Louise didn't really pull her weight in the Czech Republic. We were a little bit horrified when we realised that we would have to do things the old fashioned way - like read a map. This seems straightforward until you realise that all the road signs are in Czech.
After Prague, we drove north west to Terezin. It was originally known by its German name of Theresienstadt and it is by this name that it has become infamous. It was a fortress town, purposely built as a military facility in the 18th century. Over the years, it has served as a barracks and a prison, but during WW2, it was used by the Nazis as a concentration camp.
Even though large scale exterminations were not carried out at Theresienstadt, it was a major transfer centre for groups of people sent to camps like Auschwitz and Bergen Belsen. Many people died here after beatings and interrogations, Typhus outbreaks and executions.
The fortress is surrounded by a moat that is fed by 2 rivers and the flow of water was able to be controlled when required. 
During the war, Theresienstadt was the site used in the making of a Nazi propaganda film that misled the Red Cross into believing that the camp was like a health farm and that people had nothing to worry about by being taken there. Trains brought people from all over Europe to Theresienstadt for 'processing.' 
The ironic slogan which appeared on the gate of several concentration camps - Arbeit Macht Frei - work sets you free.
This large bath room and the shower room, still have the mirrors and plumbing fittings that were in place during the war.  

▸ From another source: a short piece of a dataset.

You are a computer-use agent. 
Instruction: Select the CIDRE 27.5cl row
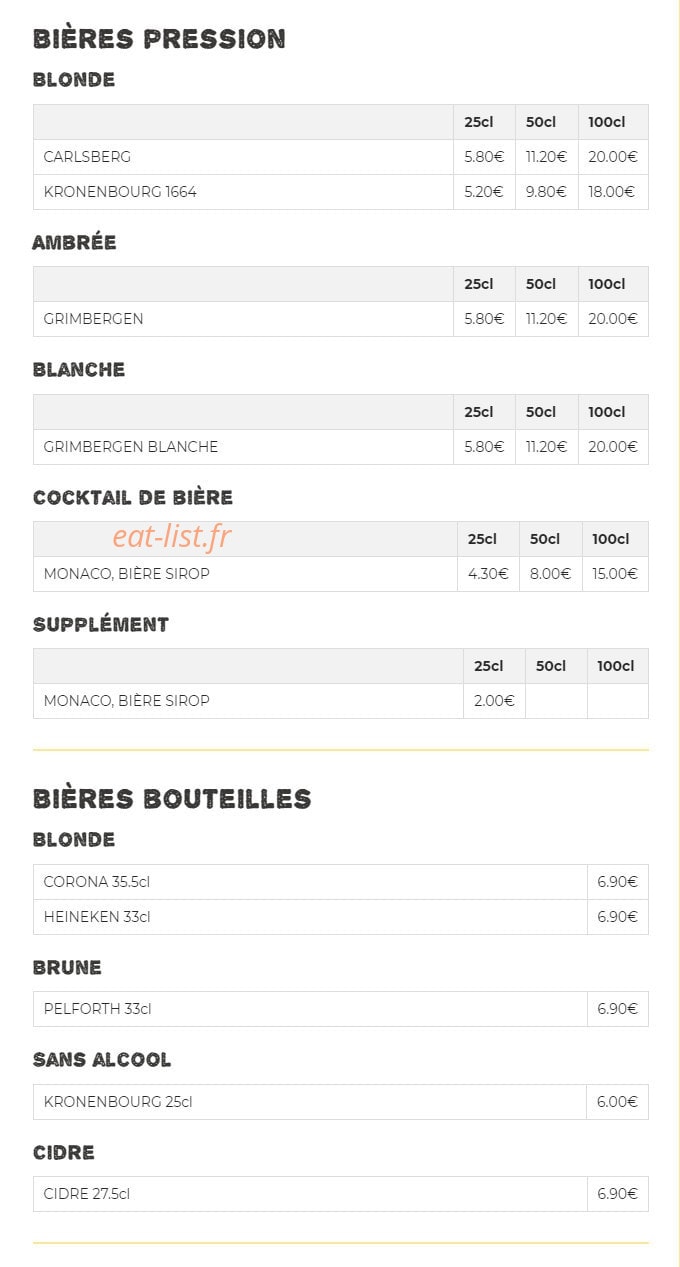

The rooms that did not feature in the promotional film however, housed 60 people in squalid and crowded conditions that would have been freezing during the winters.
The crematorium where eventually 38,000 cremations took place. Earlier in the war, ashes were placed in heavy paper containers and buried. Towards the end, ashes were dumped into the nearby rivers.
To spend time in a place with such an appalling history is unsettling, but compelling. The nearby town is a sad place - rather like a ghost town - but it includes museums with artefacts and details of a time in history that should not be hidden away and should never be forgotten.

1 comments:

diane b said...

That must have been a depressing tour but I guess it is good that it has been kept as a reminder of how horrid humans can be to each other. It is something that I find hard to comprehend even though it is still going on in the world today.